The Sheep Detectives

May 15 – 21

May 15 – 21

Fri May 15 – 3:30 & 7:00 pm
Sat May 16 – 7:00 pm
Sun May 17– 1:30 & 7:00 pm
Mon May 18 – 130 & 7:00 pm
Tues May 19 – 7:00 pm
Wed May 20 – 3:30 pm
Thurs May 21 – 7:00 pm

Rated G – 1hr 49min
Family / Comedy / Mystery

 

 

The Sheep Detectives is a murder mystery that’s like a cross between Babe and The Thursday Murder Club, in which instead of plucky underdog retirees solving crimes, it’s … sheep? With a touch of Watership Down somewhere in the mix, this film makes for a sweet-natured family comedy, and a spiky and amusing cameo from Emma Thompson certainly doesn’t hurt. The setting is the English village of Denbrook, swathed in what looks like digitally enhanced Californian sunshine, where Hugh Jackman plays George Hardy, a shepherd who lives in an American-looking trailer on his field. George controls his flock without recourse to the traditional dog, but rather with his instinctive relationship with them all. And he is dedicated only to raising sheep for their wool, not their meat – which is not exactly the attitude of the local agribusiness types who have designs on his land.

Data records
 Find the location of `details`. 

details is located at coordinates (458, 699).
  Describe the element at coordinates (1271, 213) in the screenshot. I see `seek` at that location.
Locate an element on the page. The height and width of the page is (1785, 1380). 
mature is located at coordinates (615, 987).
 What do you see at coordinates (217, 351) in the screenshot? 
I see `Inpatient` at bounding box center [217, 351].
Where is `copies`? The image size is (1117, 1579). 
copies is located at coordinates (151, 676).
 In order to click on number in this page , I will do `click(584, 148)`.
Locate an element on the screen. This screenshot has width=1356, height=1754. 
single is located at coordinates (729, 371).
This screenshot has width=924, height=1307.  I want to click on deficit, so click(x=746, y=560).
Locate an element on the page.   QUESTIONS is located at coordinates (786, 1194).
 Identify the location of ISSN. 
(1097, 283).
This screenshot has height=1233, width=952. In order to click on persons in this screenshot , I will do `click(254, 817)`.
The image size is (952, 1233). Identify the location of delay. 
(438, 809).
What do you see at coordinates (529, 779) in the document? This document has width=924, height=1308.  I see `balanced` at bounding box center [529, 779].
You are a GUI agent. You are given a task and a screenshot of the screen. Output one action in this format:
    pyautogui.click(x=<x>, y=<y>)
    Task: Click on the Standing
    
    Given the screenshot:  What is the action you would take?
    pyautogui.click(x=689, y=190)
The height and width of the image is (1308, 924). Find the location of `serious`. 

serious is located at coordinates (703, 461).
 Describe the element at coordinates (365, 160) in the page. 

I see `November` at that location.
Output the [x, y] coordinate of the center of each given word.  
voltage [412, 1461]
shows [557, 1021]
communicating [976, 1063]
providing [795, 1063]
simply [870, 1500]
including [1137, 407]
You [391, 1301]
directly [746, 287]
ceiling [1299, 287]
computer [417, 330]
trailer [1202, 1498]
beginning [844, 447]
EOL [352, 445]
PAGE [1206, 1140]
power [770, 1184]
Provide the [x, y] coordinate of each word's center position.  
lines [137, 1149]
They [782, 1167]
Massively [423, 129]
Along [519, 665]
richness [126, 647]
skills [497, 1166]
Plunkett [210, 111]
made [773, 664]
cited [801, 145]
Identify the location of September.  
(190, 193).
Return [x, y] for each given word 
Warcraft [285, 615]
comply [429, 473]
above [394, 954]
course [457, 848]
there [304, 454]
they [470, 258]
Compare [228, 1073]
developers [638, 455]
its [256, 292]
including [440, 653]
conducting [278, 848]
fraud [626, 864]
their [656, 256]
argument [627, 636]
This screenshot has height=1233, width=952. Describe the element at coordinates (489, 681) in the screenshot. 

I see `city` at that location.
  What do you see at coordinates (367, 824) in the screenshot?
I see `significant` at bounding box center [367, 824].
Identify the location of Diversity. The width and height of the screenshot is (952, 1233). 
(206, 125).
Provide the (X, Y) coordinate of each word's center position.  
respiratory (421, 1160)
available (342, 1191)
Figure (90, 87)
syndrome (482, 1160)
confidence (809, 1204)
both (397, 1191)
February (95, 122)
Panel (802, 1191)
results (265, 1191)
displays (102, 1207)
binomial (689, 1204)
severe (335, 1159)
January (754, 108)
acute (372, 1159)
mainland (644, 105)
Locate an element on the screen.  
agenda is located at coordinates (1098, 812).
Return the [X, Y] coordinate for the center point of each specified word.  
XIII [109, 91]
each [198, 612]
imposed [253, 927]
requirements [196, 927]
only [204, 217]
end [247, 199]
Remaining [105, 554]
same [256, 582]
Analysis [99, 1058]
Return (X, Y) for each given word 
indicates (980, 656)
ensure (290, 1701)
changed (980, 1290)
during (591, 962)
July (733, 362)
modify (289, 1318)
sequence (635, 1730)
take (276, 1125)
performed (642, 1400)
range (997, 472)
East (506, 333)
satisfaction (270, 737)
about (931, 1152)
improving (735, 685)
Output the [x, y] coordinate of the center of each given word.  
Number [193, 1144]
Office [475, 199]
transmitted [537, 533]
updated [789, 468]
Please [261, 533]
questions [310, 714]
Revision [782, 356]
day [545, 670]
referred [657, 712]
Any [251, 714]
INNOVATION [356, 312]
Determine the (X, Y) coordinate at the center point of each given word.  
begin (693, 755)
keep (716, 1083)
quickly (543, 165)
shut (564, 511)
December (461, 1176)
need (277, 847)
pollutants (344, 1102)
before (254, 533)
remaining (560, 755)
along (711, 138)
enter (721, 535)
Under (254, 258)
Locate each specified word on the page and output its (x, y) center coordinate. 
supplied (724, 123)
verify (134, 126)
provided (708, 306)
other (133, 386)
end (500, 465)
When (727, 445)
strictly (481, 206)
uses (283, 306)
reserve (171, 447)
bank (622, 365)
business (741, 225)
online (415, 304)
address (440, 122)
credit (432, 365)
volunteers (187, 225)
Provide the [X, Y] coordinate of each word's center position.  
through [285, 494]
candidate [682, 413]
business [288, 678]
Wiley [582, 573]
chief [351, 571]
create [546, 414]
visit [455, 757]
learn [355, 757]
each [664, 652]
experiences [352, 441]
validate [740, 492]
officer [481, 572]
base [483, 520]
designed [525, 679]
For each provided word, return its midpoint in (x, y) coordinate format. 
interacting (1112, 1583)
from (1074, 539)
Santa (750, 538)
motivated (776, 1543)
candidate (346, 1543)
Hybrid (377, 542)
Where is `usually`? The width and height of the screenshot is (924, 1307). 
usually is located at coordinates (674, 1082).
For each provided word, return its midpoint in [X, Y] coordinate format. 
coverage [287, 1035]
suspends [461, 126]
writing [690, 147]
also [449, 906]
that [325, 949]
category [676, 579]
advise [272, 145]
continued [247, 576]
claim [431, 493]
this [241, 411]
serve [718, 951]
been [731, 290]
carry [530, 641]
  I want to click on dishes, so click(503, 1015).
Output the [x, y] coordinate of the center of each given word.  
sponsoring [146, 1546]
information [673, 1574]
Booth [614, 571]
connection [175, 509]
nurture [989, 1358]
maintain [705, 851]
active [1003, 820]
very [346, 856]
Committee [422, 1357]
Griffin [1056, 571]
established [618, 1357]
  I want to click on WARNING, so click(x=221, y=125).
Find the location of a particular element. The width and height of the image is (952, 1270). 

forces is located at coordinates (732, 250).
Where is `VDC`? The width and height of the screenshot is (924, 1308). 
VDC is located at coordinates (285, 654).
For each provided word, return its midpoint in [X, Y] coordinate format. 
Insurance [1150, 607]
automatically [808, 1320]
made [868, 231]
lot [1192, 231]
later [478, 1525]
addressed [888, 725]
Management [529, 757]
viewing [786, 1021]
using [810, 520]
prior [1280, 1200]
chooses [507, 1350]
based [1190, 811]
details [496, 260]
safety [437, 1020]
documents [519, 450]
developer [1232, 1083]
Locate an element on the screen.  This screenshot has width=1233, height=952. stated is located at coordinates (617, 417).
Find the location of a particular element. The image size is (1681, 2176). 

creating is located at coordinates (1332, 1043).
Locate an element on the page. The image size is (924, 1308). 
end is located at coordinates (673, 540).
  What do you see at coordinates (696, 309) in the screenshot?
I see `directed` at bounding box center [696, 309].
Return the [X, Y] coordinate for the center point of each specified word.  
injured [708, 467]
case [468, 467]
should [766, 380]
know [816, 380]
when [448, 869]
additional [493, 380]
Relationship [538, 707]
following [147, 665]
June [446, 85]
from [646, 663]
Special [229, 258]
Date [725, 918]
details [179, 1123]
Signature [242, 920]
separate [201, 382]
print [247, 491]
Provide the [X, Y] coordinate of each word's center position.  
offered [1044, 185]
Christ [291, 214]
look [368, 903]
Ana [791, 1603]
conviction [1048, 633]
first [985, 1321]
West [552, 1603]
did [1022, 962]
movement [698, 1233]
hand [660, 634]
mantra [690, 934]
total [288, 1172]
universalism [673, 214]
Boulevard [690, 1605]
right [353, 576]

### Work to be completed
Please translate this sentence from the page about The Sheep Detectives into Spanish: "And he is dedicated only to raising sheep for their wool, not their meat – which is not exactly the attitude of the local agribusiness types who have designs on his land." The listing above is separate material with no connection to the page about The Sheep Detectives.

### Exercise response
Y se dedica únicamente a criar ovejas por su lana, no por su carne, lo cual no es precisamente la actitud de los empresarios agroindustriales de la zona que le tienen echado el ojo a sus tierras.